於是我試探著問:「你們聞到一股很奇怪的味道沒有?」
雖然我看不見,但我還是聽到劉正和摸金手都問我道:「是什麼味道?」
接著劉正補充道:「這裡似乎有一股淡淡的腐屍味,小四你說的是這個?」
我想劉正的確是沒有聞出來,而火叔說過,自己是聞不到自己身上的死人味的,如果自己可以聞見了,那麼這個人就已經嗅到了死亡的味道,離死也就不遠了,於是我盡量說得小心翼翼,不讓他們有所懷疑:「不是,就是一股淡淡的香味。」
我感覺摸金手的手突然抖了下,我看不見他們的表情,於是問:「摸金手你也聞到了?」
而摸金手卻用很正常的語氣說:「沒有!」
我想他一定是也聞到了,而且我的話裡面一定已經出現了紕漏,摸金手是如何聰明的人,他怎麼會不知道這樣的情形下出現的香味會是多麼的異常,只要隨便想想,就能知道這是死人味。
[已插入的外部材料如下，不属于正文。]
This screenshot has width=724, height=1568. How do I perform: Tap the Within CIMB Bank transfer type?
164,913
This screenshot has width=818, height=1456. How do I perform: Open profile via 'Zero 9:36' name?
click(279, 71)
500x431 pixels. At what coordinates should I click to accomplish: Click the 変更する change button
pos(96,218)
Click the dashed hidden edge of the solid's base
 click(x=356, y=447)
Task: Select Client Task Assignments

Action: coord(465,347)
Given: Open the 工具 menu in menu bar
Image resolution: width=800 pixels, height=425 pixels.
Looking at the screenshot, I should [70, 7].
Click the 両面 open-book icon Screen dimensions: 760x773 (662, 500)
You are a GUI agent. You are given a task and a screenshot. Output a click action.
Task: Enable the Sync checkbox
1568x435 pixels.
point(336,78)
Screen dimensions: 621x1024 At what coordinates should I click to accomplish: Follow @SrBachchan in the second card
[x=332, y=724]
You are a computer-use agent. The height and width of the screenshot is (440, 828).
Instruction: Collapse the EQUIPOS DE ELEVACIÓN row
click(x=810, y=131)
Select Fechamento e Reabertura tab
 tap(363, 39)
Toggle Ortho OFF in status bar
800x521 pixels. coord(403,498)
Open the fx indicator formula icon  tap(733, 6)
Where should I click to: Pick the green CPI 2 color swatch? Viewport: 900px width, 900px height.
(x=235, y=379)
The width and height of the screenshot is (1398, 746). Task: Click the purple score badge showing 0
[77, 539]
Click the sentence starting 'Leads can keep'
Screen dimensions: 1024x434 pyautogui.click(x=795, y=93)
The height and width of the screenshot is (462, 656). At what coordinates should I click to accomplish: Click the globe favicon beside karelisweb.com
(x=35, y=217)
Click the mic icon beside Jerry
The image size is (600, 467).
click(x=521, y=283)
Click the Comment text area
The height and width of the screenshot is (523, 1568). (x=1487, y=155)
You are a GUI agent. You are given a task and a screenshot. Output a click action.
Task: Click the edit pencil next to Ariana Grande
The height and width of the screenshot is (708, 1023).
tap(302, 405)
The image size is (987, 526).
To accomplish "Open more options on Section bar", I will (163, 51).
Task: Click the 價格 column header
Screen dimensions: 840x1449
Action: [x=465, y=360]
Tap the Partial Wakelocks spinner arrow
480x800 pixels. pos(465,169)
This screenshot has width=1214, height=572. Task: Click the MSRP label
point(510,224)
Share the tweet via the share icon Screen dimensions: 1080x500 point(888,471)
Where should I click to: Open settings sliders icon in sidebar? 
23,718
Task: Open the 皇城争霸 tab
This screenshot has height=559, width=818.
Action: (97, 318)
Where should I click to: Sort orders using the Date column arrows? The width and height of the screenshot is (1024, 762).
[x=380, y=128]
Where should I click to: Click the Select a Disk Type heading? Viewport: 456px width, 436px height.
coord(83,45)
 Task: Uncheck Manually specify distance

但是他依舊如常,我覺得這裡面有著我不能理解的東西,然後我想起了火叔,當時下地之前,火叔也說他聞到了自己身上濃烈的死人味,他還感歎自己命不久矣,可是直到現在他都安然無恙,可見單憑這一點來判斷也是不可信的。
接著摸金手將布條繫好,然後說:「可以了!」
他和劉正站在原地,沒有再發出一點聲音,我突然覺得身邊就安靜了,而且在這種絕對安靜的環境下,我突然產生了某種錯覺,那種似曾相識的感覺突然又回了來,我的腦海裡的確出現了一條模糊的路,我沿著這條路,邁出去了第一步。
就在我走出去的同時,我突然聽到頭頂傳來一聲拍動翅膀的聲音,然後漸漸遠去,我知道是屍烏重新飛進了迷宮之中,我的思緒被打亂,於是又站在了原地,我深吸一口氣,努力使自己進入狀態,而這回,我突然覺得天旋地轉起來,腳下的地面似乎正在飛速地旋轉著,我就像處在一個巨大的漩渦之中,正不斷地往下沉下去。
也就是在這電光火石的一瞬間,我的腦海裡突然閃過一個畫面,我看見摸金手和石頭他們被困在迷宮之中,而我正從迷宮裡走出來,是的,那個人就是我,我感覺我張開了嘴巴對他們說道:「你們跟我來!」
而我清楚地聽到自己同時也發出了這個聲音:「你們跟我來!」
我可以感覺到自己的聲音就像是變了一個人一樣,而且我腦海裡的這條路越來越清晰,以至於我被蒙住的眼睛似乎已經重新可以看見,而我就正朝著著這條路走進去。